Big was marrying her boyfriend, German prince Egon von Furstenberg, after becoming pregnant, moving to New York, having two children in quick succession, started a company, designing the wrap dress in her 20s and becoming extremely wealthy. She divorced Egon, who later died of AIDS. Sales eventually cooled, she was a bit lost and bounced between relationships from Hollywood mogul Barry Diller to a beach romance in Bali to a French writer, and eventually back to Diller whom she married in 2001. He’s a big part of the film, shown on a boat, pattering around the house, arguing over photos in an album – “That’s the restaurant where we met. No Barry, that’s my office.”

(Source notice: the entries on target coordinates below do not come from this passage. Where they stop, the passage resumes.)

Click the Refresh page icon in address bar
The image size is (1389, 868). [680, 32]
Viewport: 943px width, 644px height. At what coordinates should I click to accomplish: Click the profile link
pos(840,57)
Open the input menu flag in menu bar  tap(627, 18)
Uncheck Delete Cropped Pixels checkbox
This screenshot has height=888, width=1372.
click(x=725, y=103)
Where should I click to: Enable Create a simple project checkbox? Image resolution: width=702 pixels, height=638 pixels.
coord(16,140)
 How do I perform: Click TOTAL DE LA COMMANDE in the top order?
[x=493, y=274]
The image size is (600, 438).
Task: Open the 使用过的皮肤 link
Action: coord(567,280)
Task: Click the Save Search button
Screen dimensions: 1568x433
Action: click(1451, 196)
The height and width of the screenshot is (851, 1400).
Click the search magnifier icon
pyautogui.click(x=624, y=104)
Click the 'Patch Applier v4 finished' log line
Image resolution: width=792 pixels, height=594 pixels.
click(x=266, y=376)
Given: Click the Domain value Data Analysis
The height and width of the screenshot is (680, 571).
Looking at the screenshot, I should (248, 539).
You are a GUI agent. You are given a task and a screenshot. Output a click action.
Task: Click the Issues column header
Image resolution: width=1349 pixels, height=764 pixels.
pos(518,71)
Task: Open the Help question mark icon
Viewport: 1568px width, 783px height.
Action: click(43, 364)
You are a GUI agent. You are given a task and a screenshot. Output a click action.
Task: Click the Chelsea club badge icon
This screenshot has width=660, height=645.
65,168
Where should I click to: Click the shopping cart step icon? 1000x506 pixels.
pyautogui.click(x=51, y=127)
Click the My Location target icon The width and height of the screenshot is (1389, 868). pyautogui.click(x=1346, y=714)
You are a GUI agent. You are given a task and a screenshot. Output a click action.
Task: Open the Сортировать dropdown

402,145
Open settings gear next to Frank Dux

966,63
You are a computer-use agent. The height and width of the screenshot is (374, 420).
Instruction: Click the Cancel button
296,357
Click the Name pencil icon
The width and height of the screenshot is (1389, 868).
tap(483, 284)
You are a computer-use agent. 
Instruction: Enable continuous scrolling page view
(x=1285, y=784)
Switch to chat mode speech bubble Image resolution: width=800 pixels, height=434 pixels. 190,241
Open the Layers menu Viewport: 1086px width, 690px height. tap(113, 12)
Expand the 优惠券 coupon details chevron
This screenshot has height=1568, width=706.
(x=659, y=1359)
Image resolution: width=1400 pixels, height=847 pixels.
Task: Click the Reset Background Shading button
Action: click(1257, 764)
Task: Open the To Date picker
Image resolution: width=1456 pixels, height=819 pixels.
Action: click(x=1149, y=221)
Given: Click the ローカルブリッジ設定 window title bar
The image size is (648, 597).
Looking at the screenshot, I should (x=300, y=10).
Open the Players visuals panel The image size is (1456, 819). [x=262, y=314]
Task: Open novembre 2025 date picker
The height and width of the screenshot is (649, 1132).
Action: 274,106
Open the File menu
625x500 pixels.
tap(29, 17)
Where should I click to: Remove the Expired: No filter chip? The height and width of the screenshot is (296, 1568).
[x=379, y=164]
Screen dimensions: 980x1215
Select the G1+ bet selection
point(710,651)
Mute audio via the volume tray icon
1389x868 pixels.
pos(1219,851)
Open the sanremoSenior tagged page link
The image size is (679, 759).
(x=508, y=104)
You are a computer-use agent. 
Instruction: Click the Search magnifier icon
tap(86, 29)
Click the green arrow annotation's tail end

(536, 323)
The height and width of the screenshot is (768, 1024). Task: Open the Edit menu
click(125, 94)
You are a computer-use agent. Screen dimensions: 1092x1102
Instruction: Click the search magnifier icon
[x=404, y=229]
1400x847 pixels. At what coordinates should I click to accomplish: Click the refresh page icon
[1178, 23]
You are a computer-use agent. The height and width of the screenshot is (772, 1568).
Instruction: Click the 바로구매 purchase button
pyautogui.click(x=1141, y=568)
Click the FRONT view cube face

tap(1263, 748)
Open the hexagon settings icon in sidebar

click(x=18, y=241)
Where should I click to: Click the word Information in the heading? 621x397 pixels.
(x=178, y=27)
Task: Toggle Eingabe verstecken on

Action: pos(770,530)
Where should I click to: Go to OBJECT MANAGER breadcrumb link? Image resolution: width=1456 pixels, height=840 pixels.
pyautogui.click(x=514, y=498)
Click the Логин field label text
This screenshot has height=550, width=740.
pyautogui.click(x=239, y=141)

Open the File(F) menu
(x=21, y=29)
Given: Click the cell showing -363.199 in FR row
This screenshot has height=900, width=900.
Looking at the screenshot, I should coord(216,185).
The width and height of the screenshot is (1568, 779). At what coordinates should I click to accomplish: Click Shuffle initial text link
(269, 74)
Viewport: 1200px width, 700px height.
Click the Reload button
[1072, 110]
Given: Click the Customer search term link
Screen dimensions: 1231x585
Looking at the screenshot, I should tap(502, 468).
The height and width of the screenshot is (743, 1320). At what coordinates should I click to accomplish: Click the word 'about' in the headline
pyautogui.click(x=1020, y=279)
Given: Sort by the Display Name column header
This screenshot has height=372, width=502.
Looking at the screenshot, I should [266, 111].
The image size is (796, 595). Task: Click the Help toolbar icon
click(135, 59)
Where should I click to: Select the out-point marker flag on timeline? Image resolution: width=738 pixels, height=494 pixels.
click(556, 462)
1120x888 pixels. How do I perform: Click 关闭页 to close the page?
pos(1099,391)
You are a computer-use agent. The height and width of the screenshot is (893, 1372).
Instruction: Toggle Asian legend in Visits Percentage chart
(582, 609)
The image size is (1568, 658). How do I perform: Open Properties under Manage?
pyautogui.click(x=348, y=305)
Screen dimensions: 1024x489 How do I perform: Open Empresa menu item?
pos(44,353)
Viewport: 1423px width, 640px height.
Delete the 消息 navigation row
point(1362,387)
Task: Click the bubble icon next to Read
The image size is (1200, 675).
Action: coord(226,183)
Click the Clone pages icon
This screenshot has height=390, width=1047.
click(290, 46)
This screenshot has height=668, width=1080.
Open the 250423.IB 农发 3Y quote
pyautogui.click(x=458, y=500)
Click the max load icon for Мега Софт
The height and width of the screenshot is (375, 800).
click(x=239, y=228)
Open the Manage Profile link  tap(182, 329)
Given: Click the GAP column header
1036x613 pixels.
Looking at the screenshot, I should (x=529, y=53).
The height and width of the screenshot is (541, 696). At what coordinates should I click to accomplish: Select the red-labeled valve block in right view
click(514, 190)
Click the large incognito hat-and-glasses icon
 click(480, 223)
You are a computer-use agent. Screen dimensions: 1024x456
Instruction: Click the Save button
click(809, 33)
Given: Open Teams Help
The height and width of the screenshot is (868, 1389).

The portrait includes interviews with friends Hillary Clinton, Oprah Winfrey, Fran Lebowitz and others.

Emerging from a slump, Von Furstenberg went down-market on QVC, which Diller acquired, to relaunch her career, was immensely successful and back in business, ultimately making wrap dresses a staple again for a younger generation. Along the way, she supported women’s causes and women themselves, including the DVF Awards, an annual event created in 2010 to honor and support women who are dedicated to transforming the lives of other women.

“I am very aware of everything because I spend a lot of time speaking about myself. My son would agree with that,” she said at the Q&A. “I do my own therapy. I have never been to a therapist. I do not read self-help books. I do my own thinking, because the most important relationship you have is the relationship you have with yourself.”